======== Excerpted passage

The Divorce Remedy book is basically the upgraded version of Divorce Busting. DR has more information and wisdom than DB; one of the reasons MWD wrote it.
Originally Posted by Pattnee5
It’s a month now since he’s gone and I am still so so lost. He’s the love of my life I keep telling him how much I love him. He was never great at opening up but a few weeks ago we had a big deep and meaningful and he said how good it felt. I asked him what’s going on and he said he doesn’t know and he’s not ready to fully call it over as it’s so final and he doesn’t want to make a decision to be done and regret it, but also doesn’t want to make a decision to come home and do the same thing to me.
Something to realize. You didn’t break him, therefore you cannot fix him.
Currently, H is on his path, and you were not invited along.
H is in emotional turmoil. He displays confusion, and doesn’t know which way to turn or what to do.
You need to step back. Give him time and space. And plenty of both. He absolutely needs time and space to sort out his emotional issue(s).
Pleading, saying “I love you”, will push him right out the door. H’s emotions are cranked to eleven. He is saturated with feelings and pressures. He simply cannot handle you or anyone else’s feelings right now.
Do not have relationship talks with H, or pressure him for answers or decisions. Either of those will propel him in the opposite direction.
You focus on you and your kids. You work towards detachment. You live your life.
Originally Posted by Pattnee5
I was being torn to pieces by people’s advice.
Family and friends are well meaning and do not want to see you hurting. As such, they often advise of strategies and paths that they feel are quick fixes. However, if one has never walked this path before, it is difficult to know how the shoes are.
This place’s strength comes from the posters. They are kind compassionate folks with much hard-earned wisdom. There are folks that are just starting out, to vets that are decades down the path, and everything in between.
Divorce busting is a counterintuitive journey; especially at the beginning. Lots of the advice and suggestions will likely seem to be wrong to you; it will feel like the wrong thing to do. Seeing the rationale, the why of it, does help. And after a while you more live these principles and the counter-intuitiveness melts away.

================
======== Study material

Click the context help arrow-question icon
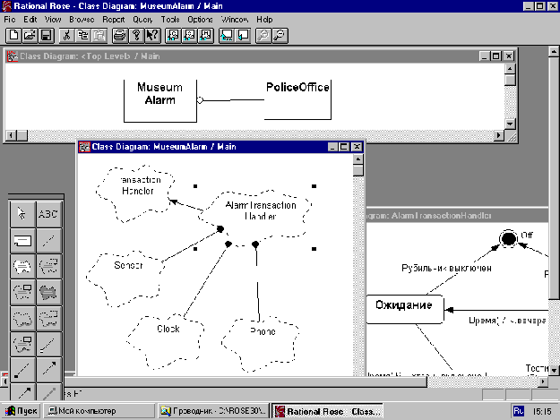560x420 pixels. click(x=152, y=36)
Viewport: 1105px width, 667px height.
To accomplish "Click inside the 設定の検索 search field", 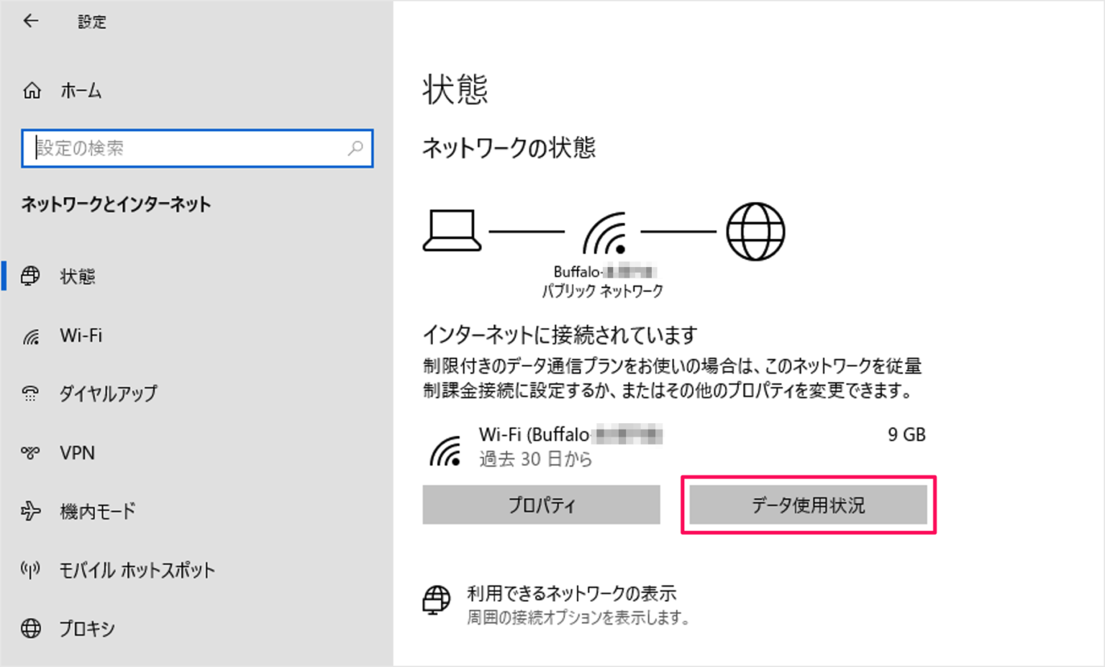I will (x=180, y=149).
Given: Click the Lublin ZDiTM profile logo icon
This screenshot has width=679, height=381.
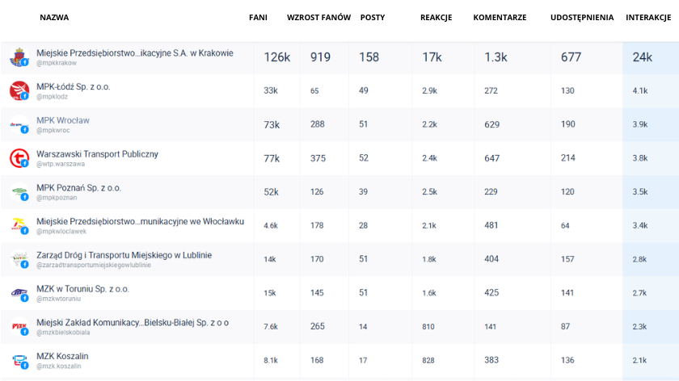Looking at the screenshot, I should click(19, 259).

================

**Tasks:**
(A) How does the marriage advice post describe the Divorce Remedy book?
(B) Write the next part of the marriage advice post, picking up after its final sentence.
The entries have nothing to do with anything asked here.

**Results for each task:**
(A) It calls it basically the upgraded version of Divorce Busting, with more information and wisdom.

(B)
Originally Posted by Pattnee5
Recently I had major surgery a week ago and he is always checking in making sure I’m ok wanting to come and help and cook. It’s so many mixed messages. I feel lost and exhausted. I am hanging on and being patient because if I can ride this out to have another 40 years with him it’s worth it. His signs and actions speak of someone who loves me but he says he doesn’t and just likes me as a friend and cares about me. I don’t buy it, I’ve known him since our 20s this isn’t his normal self he would never be this hurtful.
People in crisis or turmoil do become the opposite of who they once were. I suspect H will exhibit this “new” persona for a time. I do pray that this not MLC, for that is a truly horrible thing.
A midlife transition, or crisis, is a journey. Once a person starts along their path they need to walk the entire thing. Attempts to speed them up, at best will be neutral, most likely will delays them, and at worse will stall them right out.
Originally Posted by Pattnee5
I am fighting like crazy to hang on to him because I feel if I have to put up with this for one year to get another 40 it’s worth it.
This will take as long as is takes. It most likely will be longer than one year.
Don’t fret. You’ve been given a gift. The gift of time. Use it wisely.
Stop fighting to hang on. The more you hang on, the more he will want to push away. There is a thread that explains the pursuit and distance dynamic of this (see link in welcome post).
Originally Posted by Pattnee5
I’m so worried if I pull away that it’s the wrong move.
Pretty counterintuitive, isn’t it?
You are not pulling away. You just don’t pursue. There is a difference.
We’ve all heard, if you love something set it free. Well, this is the time.
You absolutely can stand for your marriage, and hope for reconciliation. Embracing divorce busting principles will give you the best chance at saving your marriage.
While doing that. Get a life. Focus on you. Move forward.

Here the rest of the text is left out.